In a previous post, I discussed how to handle failures of the commit message. This post will discuss failures of the editing process.
The editing process is just the time between commit messages. It involves the user typing, the client/editor updating the screen, the client sending redo log messages to the server, the client saving redo log messages, and the server receiving and saving redo log messages.
The failures that can occur during this process are:
The client might crash. If the client crashes then it either loses data or it doesn’t. If the client does not lose data then we can recover the editing state by starting with the latest checkpoint and apply the redo log up to the point of the crash. If the client loses data then we recover from the log on the server. The recovery process has to detect whether there was data loss on the client and to properly apply the redo log either from the client or the server.
The network might not deliver the a message. In this case, the client has the correct data on it and the user can continue to work but the server gets out of sync. This situation has to be detected and corrected before applying a checkpoint.
The server might crash. If the server loses data in the crash, then the data has to be recovered from the client as part of the recovery process. If the server does not lose data, then it still needs to be brought up to date with any work that the user continued to do after the crash.
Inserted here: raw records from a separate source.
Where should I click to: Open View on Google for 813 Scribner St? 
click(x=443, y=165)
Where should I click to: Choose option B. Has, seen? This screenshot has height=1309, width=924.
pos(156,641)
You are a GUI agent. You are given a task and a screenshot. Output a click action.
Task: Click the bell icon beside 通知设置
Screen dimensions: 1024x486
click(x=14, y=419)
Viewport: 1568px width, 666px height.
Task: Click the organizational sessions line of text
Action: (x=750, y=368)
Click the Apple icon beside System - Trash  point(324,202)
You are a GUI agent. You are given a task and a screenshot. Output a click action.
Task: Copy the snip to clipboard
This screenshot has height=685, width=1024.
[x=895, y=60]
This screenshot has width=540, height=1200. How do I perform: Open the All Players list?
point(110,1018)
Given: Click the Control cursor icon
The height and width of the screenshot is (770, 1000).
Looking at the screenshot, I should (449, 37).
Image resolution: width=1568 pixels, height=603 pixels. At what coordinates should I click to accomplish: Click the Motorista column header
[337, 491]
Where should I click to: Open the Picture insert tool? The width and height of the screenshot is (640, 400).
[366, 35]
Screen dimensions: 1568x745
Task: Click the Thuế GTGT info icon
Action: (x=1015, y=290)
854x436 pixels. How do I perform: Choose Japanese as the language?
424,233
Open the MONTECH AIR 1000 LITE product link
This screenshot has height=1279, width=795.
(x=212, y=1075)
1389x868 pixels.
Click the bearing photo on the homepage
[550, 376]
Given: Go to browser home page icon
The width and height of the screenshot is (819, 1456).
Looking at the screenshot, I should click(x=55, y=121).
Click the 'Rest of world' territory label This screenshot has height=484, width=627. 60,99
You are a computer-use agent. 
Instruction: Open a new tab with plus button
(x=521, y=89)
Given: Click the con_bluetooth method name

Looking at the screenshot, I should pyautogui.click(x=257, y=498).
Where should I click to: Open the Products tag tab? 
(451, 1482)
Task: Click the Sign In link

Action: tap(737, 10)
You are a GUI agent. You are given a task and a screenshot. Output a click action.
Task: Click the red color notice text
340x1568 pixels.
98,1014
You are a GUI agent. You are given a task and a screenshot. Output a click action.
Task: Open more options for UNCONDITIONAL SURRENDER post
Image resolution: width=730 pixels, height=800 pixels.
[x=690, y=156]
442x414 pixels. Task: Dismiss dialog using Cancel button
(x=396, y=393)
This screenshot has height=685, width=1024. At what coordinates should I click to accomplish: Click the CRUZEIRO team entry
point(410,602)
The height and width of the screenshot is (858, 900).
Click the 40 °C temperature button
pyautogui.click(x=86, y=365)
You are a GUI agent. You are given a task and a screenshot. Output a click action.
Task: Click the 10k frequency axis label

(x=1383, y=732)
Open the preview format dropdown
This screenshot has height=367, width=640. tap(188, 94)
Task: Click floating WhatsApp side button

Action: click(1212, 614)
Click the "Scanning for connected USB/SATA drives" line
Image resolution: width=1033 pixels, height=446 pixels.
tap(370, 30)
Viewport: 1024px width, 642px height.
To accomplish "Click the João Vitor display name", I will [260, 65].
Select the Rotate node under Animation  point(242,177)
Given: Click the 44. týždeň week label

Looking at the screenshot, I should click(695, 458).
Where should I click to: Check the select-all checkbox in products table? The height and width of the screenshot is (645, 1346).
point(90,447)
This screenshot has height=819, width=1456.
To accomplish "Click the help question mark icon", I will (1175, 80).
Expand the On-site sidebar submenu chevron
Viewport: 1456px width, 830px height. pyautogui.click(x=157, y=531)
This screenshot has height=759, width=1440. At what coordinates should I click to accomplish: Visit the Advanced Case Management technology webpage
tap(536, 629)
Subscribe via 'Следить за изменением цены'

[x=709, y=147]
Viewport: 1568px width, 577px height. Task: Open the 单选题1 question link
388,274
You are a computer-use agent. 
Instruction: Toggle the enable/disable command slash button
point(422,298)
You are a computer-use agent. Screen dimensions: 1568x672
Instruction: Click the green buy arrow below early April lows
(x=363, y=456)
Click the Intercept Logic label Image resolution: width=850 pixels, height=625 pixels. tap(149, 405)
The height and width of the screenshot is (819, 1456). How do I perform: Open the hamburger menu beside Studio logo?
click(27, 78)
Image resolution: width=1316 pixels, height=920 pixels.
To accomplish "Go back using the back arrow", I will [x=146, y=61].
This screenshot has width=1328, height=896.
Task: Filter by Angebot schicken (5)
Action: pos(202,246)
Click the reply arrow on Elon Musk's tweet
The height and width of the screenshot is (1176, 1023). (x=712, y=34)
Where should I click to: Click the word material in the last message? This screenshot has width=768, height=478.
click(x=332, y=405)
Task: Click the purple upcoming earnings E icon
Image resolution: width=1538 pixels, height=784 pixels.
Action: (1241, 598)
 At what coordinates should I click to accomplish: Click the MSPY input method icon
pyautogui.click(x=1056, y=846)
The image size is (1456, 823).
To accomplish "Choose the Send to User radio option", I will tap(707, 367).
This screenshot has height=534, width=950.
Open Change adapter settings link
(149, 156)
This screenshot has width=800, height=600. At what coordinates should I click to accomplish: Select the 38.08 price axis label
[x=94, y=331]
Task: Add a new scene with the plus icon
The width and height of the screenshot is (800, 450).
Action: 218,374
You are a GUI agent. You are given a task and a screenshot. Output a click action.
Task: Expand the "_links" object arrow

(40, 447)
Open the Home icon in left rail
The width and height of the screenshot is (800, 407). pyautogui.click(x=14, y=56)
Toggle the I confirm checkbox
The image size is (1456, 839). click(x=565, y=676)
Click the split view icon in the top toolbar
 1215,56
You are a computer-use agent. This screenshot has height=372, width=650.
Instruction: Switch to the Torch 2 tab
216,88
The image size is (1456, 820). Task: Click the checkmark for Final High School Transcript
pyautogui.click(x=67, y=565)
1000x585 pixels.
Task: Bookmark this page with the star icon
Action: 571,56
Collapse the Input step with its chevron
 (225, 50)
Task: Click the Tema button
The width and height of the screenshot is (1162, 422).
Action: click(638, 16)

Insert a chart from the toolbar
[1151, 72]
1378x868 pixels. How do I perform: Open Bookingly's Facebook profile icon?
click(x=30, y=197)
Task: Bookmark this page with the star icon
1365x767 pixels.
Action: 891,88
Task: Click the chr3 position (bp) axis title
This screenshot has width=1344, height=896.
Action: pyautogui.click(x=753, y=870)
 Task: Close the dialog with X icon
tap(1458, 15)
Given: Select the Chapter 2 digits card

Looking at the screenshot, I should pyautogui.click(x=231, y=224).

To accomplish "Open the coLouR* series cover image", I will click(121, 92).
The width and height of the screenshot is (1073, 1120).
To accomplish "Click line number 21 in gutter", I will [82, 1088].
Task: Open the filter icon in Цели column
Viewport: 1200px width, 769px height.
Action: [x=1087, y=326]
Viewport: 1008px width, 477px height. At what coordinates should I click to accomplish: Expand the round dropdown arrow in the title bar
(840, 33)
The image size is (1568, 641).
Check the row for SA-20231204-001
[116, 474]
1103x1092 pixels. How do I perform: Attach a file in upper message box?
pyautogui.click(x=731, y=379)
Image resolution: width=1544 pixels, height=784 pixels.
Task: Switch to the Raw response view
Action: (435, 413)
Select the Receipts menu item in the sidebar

One way to handle network failures is to use a reliable connection-based network protocol like TCP. These protocols use their own techniques, designed, implemented, and tested by experts to ensure that no information gets lost, and if we could assume a moderately reliable network then that would be my choice. But this application is intended to work on poor networks with unreliable connections, and such networks give fits to TCP.
Instead, I’m going to use TCP only for short special sessions like going through the recovery process, and the rest of the time I’ll assume a network protocol that does not guarantee that all packets get delivered but does offer some assurance that that if a packet gets delivered then it is correct; that is, the packet that gets delivered is the one that the sender sent.
To handle the above situations, we are adding a serial number to the redo log messages and also attaching the serial number of the previous checkpoint. In other words, Each redo log message comes with two serial numbers. One is a checkpoint serial number and the other is a message serial number that increases with each log message after a checkpoint. The message serial number gets reset to 0 after a checkpoint. The checkpoint message also gets a new field --the largest message serial number in the list of log messages for the checkpoint. This way the server can verify that it has all of the redo log that it needs for the checkpoint.
The client increments the message serial number for each log message and sends it to the server, recording the message itself in a list. The server also keeps a list of log messages that it receives so that it knows if a message is missing. Periodically, the server will send the client a list of log messages that it is missing. The client will receive these messages and resend the missing log messages. Notice that since we are dealing with a network failure situation, the server’s message back the client asking for missing messages can get lost and the client’s response to such a message can get lost. We can’t assume that any of it is reliable.
I’m not an expert on designing protocols for unreliable networks, so that’s all the farther I’m going to go with fixing packet losses. When the server receives a checkpoint message, if it does not have all of the packets it needs for the checkpoint, it will wait a few seconds for more packets to come in. If it still does not have all of the messages it needs, then it will send back a failure message to the client.
At this point, the client will attempt to open a TCP connection to the server to fix the problem. If it can’t open the connection or the connection drops while the fix is taking place, then the client acts as if there has been a total network failure. The user can continue to work without the backup of having a server and the client will still keep trying to contact the server every few minutes, but now it is sending recovery messages, not log messages.
A recovery message is a message from the client to the server that says basically: “I am on checkpoint X, log message Y”. The server has three potential replies:
- I am up to date.
- I am missing log messages A,B,C,...
- My checkpoint is older than yours.
- You are missing log numbers from Y to Z
- My checkpoint is newer than yours.
If the client receives reply 1 then it resumes sending redo log messages. If it receives any other reply or the reply times out, then it tries to open a TCP connection to resolve the issue. It resolves the issue by copying the missing data from the source with the newer data to the one with the out-of-date data. If it ends up with a message serial number greater than 0 (that is, there are redo log messages that have not been appied to a checkpoint) then it sends a checkpoint message.
Every time the user opens an existing file, the client begins by sending the server a recovery message to make sure things are up to date.